Depending on the technology you apply, big data analytics tells you what customers are doing, what they are thinking and even how you can best influence customers to behave the way you want them to, such as to choose your product over your competitors.  

It is already used by insurance companies to identify fraudulent claims. In healthcare, it may help find cures for certain types of cancer. In business, big data analytics is being used for everything from streamlining your supply chain, to boosting sales, to reducing risks, to retaining employees, and more.
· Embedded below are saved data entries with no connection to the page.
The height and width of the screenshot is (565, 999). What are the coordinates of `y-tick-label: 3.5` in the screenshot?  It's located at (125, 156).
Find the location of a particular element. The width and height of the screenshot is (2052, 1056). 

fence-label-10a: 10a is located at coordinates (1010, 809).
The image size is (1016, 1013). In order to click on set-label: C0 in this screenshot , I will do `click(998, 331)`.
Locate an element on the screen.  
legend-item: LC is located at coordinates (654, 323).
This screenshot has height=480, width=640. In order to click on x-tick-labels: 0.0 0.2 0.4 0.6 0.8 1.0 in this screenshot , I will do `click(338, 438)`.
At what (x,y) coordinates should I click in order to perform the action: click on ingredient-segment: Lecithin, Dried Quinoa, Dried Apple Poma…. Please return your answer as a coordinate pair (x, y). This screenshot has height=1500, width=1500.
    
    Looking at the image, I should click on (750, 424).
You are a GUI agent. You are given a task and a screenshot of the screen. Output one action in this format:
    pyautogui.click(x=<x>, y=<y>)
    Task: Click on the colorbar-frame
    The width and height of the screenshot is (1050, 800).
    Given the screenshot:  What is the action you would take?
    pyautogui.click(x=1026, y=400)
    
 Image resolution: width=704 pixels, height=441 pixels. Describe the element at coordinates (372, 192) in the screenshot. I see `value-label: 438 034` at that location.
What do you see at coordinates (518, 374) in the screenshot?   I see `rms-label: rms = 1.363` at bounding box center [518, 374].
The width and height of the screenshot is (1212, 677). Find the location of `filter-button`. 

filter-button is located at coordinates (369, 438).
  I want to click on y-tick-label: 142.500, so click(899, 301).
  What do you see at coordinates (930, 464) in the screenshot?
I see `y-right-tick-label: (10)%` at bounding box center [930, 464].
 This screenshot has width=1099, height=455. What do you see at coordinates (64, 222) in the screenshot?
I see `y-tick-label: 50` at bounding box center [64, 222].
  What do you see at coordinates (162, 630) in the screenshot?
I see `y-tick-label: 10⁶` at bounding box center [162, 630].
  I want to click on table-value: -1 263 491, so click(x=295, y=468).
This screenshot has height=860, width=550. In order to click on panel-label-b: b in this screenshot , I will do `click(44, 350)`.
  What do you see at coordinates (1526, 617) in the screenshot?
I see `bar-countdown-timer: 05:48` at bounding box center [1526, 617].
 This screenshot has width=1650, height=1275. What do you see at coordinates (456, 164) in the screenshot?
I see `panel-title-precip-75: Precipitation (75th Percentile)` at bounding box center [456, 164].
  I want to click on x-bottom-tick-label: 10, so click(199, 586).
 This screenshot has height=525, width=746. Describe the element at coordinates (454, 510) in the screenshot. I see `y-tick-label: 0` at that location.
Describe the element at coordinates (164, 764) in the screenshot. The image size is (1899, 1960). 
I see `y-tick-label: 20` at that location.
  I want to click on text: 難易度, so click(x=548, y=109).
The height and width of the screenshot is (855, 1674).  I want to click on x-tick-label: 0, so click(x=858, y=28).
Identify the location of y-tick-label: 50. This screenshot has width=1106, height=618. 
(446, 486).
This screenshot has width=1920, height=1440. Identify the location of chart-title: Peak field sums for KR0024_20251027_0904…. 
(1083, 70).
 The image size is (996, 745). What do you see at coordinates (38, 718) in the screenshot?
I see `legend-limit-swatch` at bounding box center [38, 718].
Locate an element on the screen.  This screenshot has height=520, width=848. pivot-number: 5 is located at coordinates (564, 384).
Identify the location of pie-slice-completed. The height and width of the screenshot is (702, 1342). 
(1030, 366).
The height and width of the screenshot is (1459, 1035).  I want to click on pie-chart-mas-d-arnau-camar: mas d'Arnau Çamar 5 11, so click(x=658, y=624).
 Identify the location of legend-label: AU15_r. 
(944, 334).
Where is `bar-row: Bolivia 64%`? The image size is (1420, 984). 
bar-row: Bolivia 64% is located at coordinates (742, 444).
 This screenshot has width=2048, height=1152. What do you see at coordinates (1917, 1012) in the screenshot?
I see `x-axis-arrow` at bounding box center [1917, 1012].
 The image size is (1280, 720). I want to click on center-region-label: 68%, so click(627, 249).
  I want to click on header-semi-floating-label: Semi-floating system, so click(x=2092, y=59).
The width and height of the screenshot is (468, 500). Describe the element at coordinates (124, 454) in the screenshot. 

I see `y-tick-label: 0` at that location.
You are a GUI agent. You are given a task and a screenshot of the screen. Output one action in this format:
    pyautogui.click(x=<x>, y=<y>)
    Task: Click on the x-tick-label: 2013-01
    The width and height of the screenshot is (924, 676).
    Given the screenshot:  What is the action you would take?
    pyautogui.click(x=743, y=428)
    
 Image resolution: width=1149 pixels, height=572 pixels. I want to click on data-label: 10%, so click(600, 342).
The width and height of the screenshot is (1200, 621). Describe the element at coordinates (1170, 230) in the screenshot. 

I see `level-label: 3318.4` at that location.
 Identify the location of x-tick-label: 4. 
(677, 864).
Perhaps surprisingly, big data analytics starts with two very human decisions. The first is what exactly do you want to know? Is it insights about customers, productivity, income, or something else altogether? Does your question start with ‘what’, ‘why’ or ‘how’? Is it about the past or the future? Data analytics technology is smart, but it still needs you to ask the questions.

Which brings us to the second decision: Does your big data contain the answer to your question? Because, yes, with big data we are talking about millions or billions of pieces of information. However, if you are not gathering the right data, no software in the world can answer your questions. For example, if you are not tracking how many people responded to an email promotion, there are no analytics tool smart enough to tell you how successful your campaigns have been, let alone whether it is worth conducting email campaigns in the future.

So, the human component is still essential in deciding what insights you need and whether you have the data to uncover them. After that, however, you can fully depend on big data analytics not only to find and provide critical business insights but to present it to you in a matter of seconds.